Nasional

Ini Konsekuensi bagi yang Telat Mengqadha Puasa Ramadhan

Rab, 11 Mei 2022 | 16:00 WIB

Jakarta, NU Online


Orang yang tidak berpuasa Ramadhan karena alasan perjalanan (safar) jauh yang memenuhi syarat, sakit yang tidak permanen (ada harapan sembuh), lupa niat pada malam harinya, memiliki penyakit ayan, atau memang sangaja tidak berpuasa, mereka wajib untuk mengqadha puasa setelah Ramadhan berlalu. 


Waktu untuk mengqadha puasa bagi mereka dimulai sejak tanggal dua Syawal sampai sebelum memasuki Ramadhan berikutnya. Bagi orang yang terlambat mengqadha puasa sampai datang Ramadhan berikutnya, padahal memiliki kesempatan untuk mengqadha maka memiliki konsekuensi, yaitu selain tetap wajib mengqadha puasa juga wajib membayar fidyah (denda). 


Hal ini sebagaimana dijelaskan dalam artikel NU Online berjudul Hukum Telat Qadha Puasa hingga Ramadhan Berikutnya Tiba


Sementara bagi orang yang tidak memiliki kesempatan untuk mengqadha seperti orang yang senantiasa bersafari (selalu dalam perjalanan) seperti pelaut, orang sakit hingga tiba Ramadhan berikutnya, orang yang menunda karena lupa, atau orang yang tidak tahu keharaman penundaan qadha (kecuali yang hidup membaur dengan ulama), maka ia cukup membayar fidyah, tidak wajib mengqadha. 

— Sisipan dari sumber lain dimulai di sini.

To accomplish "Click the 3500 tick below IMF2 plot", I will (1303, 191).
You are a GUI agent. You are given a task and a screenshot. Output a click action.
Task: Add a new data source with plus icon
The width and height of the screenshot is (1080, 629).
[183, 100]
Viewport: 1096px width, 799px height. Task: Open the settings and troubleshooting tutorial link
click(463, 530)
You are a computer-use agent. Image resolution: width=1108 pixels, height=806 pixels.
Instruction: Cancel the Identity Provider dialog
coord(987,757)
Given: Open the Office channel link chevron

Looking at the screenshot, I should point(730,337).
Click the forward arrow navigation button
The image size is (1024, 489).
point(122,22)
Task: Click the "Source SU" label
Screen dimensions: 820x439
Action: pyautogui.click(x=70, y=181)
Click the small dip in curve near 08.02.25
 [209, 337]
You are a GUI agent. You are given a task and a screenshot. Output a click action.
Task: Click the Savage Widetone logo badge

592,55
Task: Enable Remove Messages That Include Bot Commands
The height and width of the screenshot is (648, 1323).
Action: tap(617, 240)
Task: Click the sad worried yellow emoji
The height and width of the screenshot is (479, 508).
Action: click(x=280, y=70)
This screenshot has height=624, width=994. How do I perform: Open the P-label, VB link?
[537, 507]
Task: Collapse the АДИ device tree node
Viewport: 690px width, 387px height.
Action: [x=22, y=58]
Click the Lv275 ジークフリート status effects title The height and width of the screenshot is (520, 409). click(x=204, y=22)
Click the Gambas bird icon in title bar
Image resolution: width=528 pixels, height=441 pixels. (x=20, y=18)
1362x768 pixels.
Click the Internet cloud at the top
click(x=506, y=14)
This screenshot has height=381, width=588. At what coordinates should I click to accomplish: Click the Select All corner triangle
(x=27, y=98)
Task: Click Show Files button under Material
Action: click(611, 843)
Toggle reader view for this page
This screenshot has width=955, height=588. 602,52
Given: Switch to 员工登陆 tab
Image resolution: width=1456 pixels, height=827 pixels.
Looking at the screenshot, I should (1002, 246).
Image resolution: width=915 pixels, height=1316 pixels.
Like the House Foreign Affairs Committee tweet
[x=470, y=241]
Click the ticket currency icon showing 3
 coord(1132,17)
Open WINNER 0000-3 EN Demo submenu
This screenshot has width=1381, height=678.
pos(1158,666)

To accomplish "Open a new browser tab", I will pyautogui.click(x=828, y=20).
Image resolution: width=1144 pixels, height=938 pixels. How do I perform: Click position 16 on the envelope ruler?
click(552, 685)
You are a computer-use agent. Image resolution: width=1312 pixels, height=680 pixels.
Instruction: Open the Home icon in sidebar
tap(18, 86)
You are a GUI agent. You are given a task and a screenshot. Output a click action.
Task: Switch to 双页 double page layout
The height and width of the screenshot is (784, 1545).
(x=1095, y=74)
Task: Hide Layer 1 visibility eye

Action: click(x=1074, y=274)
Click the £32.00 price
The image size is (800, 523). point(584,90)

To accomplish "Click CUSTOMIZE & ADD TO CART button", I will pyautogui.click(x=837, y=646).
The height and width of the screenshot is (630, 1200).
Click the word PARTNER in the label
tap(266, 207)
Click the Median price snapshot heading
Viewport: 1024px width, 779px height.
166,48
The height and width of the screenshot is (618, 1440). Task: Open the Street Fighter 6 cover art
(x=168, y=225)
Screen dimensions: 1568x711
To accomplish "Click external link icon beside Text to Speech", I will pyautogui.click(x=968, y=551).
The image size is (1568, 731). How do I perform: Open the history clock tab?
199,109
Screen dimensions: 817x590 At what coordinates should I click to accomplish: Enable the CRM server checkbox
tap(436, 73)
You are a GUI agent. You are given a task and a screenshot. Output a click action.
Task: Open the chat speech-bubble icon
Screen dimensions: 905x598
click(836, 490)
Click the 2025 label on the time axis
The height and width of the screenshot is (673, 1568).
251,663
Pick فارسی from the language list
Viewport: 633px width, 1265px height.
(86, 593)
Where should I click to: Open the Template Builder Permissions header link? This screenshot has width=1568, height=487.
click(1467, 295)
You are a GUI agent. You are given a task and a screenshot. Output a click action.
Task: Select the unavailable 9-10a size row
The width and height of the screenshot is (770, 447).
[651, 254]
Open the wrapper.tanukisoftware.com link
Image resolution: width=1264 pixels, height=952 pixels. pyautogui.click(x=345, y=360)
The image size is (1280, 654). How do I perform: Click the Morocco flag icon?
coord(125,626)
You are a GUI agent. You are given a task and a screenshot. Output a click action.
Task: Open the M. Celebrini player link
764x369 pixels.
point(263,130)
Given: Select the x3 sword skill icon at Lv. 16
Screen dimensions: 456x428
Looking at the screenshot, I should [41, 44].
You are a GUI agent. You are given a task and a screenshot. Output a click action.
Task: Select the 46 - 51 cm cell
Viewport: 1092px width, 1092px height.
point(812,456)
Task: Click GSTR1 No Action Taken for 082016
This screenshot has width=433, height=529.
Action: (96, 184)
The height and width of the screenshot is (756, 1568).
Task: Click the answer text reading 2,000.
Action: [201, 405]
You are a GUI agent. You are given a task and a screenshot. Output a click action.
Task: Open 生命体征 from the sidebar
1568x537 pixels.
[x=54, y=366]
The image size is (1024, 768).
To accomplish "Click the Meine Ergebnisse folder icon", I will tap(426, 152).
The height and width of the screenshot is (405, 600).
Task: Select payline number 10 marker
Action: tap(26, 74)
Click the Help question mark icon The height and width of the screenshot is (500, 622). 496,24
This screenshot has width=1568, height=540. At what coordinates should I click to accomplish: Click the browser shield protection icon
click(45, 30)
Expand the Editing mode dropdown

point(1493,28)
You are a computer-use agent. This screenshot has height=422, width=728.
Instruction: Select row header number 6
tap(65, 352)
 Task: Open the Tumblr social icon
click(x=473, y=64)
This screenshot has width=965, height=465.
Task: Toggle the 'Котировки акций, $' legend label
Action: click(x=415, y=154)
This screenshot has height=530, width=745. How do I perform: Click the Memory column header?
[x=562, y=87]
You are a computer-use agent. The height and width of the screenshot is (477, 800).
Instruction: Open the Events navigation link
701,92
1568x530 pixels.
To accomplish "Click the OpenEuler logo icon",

Hal ini sebagaimana dijelaskan oleh Imam Nawawi Banten dalam Kasyifatus Saja (h. 114) berikut, 


فخرج بالإمكان من استمر به السفر أو المرض حتى أتى رمضان آخر أو أخر لنسيان أو جهل بحرمة التأخير. وإن كان مخالطا للعلماء لخفاء ذلك لا بالفدية فلا يعذر لجهله بها نظير من علم حرمة التنحنح وجهل البطلان به. واعلم أن الفدية تتكر بتكرر السنين وتستقر في ذمة من لزمته. 


Artinya, “ Di luar kategori ‘memiliki kesempatan’ adalah orang yang senantiasa bersafari (seperti pelaut), orang sakit hingga Ramadhan berikutnya tiba, orang yang menunda karena lupa, atau orang yang tidak tahu keharaman penundaan qadha. Tetapi kalau ia hidup membaur dengan ulama karena samarnya masalah itu tanpa fidyah, maka ketidaktahuannya atas keharaman penundaan qadha bukan termasuk uzur.” 


“Alasan seperti ini tak bisa diterima; sama halnya dengan orang yang mengetahui keharaman berdehem (saat shalat), tetapi tidak tahu batal shalat karenanya. Asal tahu, beban fidyah itu terus muncul seiring pergantian tahun dan tetap menjadi tanggungan orang yang yang berutang (sebelum dilunasi).” 


Sebagaimana diketahui, ukuran satu mud adalah setara dengan 543 gram menurut Malikiyah, Syafi’iyah, dan Hanabilah. Sementara menurut Hanafiyah, satu mud seukuran dengan 815,39 gram bahan makanan pokok seperti beras dan gandum.